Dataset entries

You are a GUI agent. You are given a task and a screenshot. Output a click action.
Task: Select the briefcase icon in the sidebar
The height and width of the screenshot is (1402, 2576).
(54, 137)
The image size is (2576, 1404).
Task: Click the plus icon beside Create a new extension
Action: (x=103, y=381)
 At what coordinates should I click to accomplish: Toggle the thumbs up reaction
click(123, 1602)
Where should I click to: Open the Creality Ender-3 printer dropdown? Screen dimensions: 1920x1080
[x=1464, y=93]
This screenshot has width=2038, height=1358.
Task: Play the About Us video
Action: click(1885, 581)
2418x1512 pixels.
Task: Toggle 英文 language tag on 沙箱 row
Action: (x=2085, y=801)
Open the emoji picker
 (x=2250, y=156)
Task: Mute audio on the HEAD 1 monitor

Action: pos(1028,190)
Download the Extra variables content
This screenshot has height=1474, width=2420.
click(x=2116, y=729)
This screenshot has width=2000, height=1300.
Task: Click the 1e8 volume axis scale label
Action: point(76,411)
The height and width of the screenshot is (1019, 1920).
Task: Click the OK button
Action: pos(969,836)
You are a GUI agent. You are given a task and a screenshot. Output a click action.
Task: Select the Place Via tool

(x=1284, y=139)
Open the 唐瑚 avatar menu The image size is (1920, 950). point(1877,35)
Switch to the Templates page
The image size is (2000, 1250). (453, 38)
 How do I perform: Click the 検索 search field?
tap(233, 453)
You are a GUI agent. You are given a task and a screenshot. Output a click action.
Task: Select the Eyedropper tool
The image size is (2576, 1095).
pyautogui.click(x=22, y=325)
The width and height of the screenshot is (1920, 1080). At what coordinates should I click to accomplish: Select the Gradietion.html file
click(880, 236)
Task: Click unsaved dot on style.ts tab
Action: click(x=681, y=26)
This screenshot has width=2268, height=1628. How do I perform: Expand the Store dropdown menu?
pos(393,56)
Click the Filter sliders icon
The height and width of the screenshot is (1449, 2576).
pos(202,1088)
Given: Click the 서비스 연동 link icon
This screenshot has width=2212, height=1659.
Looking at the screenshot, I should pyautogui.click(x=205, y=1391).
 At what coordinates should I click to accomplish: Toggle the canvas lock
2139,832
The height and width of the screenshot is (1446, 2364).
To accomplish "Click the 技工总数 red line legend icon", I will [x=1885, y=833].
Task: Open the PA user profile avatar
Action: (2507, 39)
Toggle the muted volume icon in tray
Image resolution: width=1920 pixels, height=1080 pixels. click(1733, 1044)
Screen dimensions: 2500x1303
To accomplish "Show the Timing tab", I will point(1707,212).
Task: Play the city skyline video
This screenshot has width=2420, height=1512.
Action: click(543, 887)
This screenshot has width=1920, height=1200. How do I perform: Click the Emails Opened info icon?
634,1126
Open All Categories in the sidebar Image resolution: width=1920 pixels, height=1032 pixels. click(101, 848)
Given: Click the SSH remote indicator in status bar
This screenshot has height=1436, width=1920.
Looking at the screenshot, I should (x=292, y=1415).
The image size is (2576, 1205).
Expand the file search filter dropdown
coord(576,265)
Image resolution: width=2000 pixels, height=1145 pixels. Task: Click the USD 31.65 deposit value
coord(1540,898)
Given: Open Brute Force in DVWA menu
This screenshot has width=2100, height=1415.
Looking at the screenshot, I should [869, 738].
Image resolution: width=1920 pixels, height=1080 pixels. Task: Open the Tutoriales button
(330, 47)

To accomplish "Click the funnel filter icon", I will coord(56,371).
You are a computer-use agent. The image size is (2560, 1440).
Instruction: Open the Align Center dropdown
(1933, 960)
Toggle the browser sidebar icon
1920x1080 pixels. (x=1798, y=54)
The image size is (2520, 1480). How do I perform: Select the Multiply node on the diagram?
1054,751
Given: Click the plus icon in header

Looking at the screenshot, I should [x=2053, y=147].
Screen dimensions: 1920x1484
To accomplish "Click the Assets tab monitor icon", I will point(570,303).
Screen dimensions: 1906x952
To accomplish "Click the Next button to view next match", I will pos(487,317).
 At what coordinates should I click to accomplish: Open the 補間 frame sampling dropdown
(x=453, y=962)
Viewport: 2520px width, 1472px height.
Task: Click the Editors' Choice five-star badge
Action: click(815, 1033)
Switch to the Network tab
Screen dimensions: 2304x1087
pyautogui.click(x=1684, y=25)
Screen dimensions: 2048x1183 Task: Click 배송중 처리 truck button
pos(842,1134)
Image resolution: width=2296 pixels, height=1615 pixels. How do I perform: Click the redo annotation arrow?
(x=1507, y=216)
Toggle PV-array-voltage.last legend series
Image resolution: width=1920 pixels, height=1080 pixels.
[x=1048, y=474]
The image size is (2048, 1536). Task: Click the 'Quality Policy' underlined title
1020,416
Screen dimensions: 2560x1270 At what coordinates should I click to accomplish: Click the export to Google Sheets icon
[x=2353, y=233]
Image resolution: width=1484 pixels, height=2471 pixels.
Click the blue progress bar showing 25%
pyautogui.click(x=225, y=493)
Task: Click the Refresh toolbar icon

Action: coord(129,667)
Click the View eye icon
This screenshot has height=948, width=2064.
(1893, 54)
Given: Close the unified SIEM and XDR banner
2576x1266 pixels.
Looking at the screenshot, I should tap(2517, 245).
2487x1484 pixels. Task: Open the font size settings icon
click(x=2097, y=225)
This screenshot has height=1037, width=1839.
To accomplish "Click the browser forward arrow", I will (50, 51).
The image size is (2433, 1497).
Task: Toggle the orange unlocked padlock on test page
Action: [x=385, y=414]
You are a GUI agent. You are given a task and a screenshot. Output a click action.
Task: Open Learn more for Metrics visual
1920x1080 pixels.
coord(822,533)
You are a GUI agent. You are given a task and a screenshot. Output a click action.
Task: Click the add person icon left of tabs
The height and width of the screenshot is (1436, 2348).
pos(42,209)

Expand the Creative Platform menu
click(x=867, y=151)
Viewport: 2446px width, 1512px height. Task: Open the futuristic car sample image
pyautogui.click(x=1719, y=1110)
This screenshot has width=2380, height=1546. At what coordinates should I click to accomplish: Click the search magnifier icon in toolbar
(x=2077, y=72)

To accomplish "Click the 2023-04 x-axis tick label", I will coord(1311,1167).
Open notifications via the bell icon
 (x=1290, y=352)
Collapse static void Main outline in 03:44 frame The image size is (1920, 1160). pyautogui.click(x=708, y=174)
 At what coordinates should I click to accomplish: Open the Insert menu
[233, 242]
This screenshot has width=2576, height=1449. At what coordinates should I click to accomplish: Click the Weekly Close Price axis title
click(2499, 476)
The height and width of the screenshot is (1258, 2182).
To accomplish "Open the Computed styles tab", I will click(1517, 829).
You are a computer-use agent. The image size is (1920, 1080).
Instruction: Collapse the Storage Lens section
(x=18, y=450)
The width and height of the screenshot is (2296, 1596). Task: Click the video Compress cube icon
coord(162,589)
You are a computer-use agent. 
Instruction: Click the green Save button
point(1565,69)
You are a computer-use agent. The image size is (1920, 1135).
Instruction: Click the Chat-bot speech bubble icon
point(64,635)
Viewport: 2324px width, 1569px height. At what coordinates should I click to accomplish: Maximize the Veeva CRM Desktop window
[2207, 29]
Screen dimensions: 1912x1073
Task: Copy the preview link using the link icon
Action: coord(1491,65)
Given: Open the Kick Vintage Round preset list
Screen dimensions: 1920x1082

■ TO DO
When a line among the entries above contains "computer", copy it.

■ TASK ANSWER
You are a computer-use agent. The image size is (2560, 1440).
You are a computer-use agent. The image size is (1920, 1080).
You are a computer-use agent. 
You are a computer-use agent. The image size is (1920, 1135).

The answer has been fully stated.